● **PROBLEM TO WORK ON**: How many lines in the entries below contain the word "will"? Answer with the number and nothing else.

══════════════════════════════

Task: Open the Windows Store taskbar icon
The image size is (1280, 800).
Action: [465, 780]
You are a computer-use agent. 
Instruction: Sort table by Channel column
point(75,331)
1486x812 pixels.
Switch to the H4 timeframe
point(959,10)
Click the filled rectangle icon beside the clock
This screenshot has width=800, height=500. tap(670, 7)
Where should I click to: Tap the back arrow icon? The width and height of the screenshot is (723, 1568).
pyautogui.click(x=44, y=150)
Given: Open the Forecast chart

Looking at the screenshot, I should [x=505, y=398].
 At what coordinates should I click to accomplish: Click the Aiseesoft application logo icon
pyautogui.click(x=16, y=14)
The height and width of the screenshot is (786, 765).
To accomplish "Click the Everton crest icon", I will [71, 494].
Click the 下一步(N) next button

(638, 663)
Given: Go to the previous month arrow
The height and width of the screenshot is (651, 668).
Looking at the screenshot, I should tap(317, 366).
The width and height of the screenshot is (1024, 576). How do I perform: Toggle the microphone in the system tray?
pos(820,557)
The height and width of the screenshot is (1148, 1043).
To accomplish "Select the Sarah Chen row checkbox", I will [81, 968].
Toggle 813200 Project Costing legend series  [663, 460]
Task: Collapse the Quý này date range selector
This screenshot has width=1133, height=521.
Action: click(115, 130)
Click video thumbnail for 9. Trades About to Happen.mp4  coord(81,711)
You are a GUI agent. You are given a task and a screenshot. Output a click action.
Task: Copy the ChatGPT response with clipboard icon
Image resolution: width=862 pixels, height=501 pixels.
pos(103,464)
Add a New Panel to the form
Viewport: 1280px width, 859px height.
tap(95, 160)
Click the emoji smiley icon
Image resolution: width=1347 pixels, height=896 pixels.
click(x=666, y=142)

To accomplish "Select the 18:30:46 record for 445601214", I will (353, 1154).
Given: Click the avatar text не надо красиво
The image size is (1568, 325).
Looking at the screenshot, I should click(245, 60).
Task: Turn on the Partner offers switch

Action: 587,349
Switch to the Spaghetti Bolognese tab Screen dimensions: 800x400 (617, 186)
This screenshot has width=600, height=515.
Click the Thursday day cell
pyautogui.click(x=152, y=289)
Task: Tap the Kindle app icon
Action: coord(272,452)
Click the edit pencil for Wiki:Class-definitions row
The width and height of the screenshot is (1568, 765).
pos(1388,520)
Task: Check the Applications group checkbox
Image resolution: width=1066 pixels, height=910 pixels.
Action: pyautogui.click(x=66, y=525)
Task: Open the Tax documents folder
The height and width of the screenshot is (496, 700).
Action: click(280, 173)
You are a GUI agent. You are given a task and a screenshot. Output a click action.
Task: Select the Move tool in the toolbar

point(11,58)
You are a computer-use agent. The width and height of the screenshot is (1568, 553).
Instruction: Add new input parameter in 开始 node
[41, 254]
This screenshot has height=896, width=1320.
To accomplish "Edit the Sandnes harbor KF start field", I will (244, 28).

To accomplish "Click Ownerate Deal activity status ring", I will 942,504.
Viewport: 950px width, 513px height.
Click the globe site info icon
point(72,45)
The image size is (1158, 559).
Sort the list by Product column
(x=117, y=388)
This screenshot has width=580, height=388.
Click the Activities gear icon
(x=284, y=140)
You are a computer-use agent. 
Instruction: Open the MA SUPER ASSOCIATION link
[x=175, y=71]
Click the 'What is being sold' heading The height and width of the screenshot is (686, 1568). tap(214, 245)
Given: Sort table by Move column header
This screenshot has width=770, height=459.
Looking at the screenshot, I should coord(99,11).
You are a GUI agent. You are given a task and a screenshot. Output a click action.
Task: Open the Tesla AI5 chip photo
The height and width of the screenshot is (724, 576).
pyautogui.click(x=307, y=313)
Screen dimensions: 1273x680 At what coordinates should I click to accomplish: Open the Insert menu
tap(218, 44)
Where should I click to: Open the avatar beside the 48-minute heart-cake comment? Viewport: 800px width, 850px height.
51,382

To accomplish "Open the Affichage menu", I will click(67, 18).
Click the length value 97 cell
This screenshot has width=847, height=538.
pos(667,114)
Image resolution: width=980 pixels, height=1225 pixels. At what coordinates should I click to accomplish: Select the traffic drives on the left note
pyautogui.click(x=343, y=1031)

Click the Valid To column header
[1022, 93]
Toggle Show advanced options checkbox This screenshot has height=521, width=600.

══════════════════════════════

● **ANSWER**: 6